Supplementary Material for: Administration of Umbilical Cord Blood Cells Transiently Decreased Hypoxic-Ischemic Brain Injury in Neonatal Rats

This study aimed to investigate whether the administration of mononuclear cells derived from human umbilical cord blood cells (UCBCs) could ameliorate hypoxic-ischemic brain injury in a neonatal rat model. The left carotid arteries of 7-day-old rats were ligated, and the rats were then exposed to 8% oxygen for 60 min. Mononuclear cells derived from UCBCs using the Ficoll-Hypaque technique were injected intraperitoneally 6 h after the insult (1.0 × 107 cells).
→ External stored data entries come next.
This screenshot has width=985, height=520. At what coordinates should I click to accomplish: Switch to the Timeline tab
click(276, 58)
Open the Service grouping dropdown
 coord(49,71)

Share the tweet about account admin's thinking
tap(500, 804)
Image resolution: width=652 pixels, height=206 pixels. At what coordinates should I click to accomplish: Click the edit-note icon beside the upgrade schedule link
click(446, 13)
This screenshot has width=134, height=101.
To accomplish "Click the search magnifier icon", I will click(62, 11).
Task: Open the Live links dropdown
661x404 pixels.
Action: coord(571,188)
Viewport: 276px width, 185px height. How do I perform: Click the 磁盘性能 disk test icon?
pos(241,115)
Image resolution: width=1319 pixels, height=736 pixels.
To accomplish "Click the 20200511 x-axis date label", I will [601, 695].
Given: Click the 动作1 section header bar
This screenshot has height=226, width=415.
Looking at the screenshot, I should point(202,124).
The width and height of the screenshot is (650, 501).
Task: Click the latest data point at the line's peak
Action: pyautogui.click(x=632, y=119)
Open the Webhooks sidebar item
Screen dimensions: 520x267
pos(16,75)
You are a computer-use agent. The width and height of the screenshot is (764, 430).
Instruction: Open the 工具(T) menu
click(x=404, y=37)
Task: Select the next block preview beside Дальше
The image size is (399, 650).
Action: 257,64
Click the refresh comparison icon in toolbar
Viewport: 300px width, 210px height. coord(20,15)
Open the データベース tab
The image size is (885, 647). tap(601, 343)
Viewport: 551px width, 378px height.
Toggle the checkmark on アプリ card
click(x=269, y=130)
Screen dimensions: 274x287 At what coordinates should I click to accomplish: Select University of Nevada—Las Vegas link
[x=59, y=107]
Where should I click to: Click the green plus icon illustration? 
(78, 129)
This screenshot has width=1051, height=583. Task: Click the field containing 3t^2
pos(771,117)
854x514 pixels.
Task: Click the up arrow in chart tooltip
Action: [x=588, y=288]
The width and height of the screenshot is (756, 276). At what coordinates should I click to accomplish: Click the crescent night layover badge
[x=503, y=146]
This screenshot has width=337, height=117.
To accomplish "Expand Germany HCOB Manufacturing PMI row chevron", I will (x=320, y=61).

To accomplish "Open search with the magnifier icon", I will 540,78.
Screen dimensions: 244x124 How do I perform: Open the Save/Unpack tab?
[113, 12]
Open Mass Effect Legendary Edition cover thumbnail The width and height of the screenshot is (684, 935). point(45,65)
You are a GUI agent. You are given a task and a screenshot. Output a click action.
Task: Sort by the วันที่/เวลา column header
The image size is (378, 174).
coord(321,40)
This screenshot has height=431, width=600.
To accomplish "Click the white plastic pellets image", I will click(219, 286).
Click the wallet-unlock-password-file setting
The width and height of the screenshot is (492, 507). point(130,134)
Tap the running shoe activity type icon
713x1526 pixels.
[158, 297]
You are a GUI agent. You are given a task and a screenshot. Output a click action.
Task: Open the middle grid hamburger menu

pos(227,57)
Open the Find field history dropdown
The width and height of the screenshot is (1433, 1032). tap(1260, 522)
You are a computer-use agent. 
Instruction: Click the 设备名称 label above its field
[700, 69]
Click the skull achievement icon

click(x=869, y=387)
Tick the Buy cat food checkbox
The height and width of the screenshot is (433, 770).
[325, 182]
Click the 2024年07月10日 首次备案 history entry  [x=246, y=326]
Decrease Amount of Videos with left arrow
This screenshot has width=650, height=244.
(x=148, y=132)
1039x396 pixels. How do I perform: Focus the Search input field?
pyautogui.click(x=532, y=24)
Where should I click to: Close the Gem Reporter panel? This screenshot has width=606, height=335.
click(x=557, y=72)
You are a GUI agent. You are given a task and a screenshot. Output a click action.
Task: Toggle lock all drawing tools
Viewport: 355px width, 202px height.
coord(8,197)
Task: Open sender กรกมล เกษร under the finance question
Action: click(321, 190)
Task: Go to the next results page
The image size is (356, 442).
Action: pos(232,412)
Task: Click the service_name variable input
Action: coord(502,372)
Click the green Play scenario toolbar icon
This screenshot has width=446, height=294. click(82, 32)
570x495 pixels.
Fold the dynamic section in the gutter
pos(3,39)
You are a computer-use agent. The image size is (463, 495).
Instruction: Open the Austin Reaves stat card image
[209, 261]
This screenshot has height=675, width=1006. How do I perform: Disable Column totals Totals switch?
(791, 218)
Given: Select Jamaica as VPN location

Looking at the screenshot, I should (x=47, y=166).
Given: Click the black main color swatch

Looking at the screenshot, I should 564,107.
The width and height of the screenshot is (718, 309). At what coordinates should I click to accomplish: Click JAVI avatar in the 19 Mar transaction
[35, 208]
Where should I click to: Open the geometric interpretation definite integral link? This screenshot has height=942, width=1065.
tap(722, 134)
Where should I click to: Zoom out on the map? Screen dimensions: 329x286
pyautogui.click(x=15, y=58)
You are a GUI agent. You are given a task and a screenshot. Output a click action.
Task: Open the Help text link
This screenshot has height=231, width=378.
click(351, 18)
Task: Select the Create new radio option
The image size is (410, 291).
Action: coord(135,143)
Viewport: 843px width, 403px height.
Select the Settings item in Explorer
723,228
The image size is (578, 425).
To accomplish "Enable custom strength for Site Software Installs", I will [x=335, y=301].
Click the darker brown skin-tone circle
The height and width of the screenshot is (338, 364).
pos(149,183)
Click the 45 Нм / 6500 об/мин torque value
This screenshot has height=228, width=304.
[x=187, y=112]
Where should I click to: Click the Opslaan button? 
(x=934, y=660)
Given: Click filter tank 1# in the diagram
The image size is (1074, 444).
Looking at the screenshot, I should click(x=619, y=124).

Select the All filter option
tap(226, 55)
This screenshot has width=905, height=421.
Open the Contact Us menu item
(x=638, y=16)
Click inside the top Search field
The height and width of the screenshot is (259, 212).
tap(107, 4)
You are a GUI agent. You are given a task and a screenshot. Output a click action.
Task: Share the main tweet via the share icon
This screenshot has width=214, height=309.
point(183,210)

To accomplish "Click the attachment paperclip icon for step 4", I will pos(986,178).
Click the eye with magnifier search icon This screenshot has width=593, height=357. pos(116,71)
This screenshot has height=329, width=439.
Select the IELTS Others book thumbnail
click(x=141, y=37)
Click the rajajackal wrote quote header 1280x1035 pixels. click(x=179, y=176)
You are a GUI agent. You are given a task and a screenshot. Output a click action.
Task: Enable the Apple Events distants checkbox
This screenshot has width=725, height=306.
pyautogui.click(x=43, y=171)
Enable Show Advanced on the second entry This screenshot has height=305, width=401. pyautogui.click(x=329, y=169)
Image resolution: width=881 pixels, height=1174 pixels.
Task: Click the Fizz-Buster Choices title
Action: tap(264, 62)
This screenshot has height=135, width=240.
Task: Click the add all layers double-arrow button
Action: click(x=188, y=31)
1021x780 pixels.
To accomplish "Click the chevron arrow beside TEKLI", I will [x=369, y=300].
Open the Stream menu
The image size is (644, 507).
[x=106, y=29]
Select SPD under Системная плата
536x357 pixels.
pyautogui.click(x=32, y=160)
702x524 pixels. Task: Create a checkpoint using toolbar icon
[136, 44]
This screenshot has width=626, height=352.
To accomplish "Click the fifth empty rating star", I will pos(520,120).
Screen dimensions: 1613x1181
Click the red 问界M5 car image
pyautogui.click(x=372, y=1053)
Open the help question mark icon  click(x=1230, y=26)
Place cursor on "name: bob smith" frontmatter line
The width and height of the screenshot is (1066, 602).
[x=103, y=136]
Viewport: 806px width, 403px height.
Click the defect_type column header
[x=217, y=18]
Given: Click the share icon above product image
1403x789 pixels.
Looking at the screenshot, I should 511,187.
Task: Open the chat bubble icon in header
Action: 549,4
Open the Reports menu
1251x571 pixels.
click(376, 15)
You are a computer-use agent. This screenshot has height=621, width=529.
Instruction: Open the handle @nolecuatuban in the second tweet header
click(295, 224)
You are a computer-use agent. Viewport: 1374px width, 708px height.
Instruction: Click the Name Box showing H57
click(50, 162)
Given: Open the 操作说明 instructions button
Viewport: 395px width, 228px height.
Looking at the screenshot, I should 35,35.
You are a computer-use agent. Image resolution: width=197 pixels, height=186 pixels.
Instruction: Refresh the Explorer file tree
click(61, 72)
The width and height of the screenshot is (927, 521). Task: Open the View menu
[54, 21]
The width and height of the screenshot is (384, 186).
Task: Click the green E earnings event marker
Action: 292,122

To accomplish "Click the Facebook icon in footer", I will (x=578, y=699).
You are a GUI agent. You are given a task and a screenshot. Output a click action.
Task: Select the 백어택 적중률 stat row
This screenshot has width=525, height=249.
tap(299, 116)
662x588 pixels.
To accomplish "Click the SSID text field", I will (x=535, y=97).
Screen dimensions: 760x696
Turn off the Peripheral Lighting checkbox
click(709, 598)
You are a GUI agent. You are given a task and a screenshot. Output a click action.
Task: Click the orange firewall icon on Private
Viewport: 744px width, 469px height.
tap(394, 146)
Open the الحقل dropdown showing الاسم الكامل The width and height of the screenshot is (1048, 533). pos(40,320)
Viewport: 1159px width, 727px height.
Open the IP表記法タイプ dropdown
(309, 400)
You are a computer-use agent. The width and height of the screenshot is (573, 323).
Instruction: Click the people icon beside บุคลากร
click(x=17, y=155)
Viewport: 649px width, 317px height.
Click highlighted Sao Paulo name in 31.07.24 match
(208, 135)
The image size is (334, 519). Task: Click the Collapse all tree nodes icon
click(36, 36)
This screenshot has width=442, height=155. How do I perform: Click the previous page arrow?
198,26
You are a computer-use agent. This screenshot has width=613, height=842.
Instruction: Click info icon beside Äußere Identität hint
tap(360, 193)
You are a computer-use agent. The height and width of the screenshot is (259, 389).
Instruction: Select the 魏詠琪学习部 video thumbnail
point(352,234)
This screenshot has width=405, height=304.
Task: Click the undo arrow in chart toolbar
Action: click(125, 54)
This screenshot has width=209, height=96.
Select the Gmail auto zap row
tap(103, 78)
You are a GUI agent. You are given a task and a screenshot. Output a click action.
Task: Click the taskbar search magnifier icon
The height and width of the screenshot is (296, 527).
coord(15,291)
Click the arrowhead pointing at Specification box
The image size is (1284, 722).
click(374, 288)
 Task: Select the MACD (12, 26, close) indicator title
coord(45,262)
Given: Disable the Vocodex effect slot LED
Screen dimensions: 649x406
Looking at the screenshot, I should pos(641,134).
Twenty-four hours after the insult, the number of cells positive for the oxidative stress markers 4-hydroxy-2-nonenal and nitrotyrosine, in the dentate gyrus of the hippocampus in the UCBC-treated group, decreased by 36 and 42%, respectively, compared with those in the control group. In addition, the number of cells positive for the apoptosis markers active caspase-3 and apoptosis-inducing factor decreased by 53 and 58%, respectively. The number of activated microglia (ED1-positive cells) was 51% lower in the UCBC group compared with the control group. In a gait analysis performed 2 weeks after the insult, there were no significant differences among the sham-operated, control and UCBC groups. An active avoidance test using a shuttle box the following week also revealed no significant differences among the groups. Neither the volumes of the hippocampi, corpus callosum and cortices nor the numbers of neurons in the hippocampus were different between the UCBC and control groups. In summary, a single intraperitoneal injection of UCBC-derived mononuclear cells 6 h after an ischemic insult was associated with a transient reduction in numbers of apoptosis and oxidative stress marker-positive cells, but it did not induce long-term morphological or functional protection. Repeated administration or a combination treatment may be required to achieve sustained protection.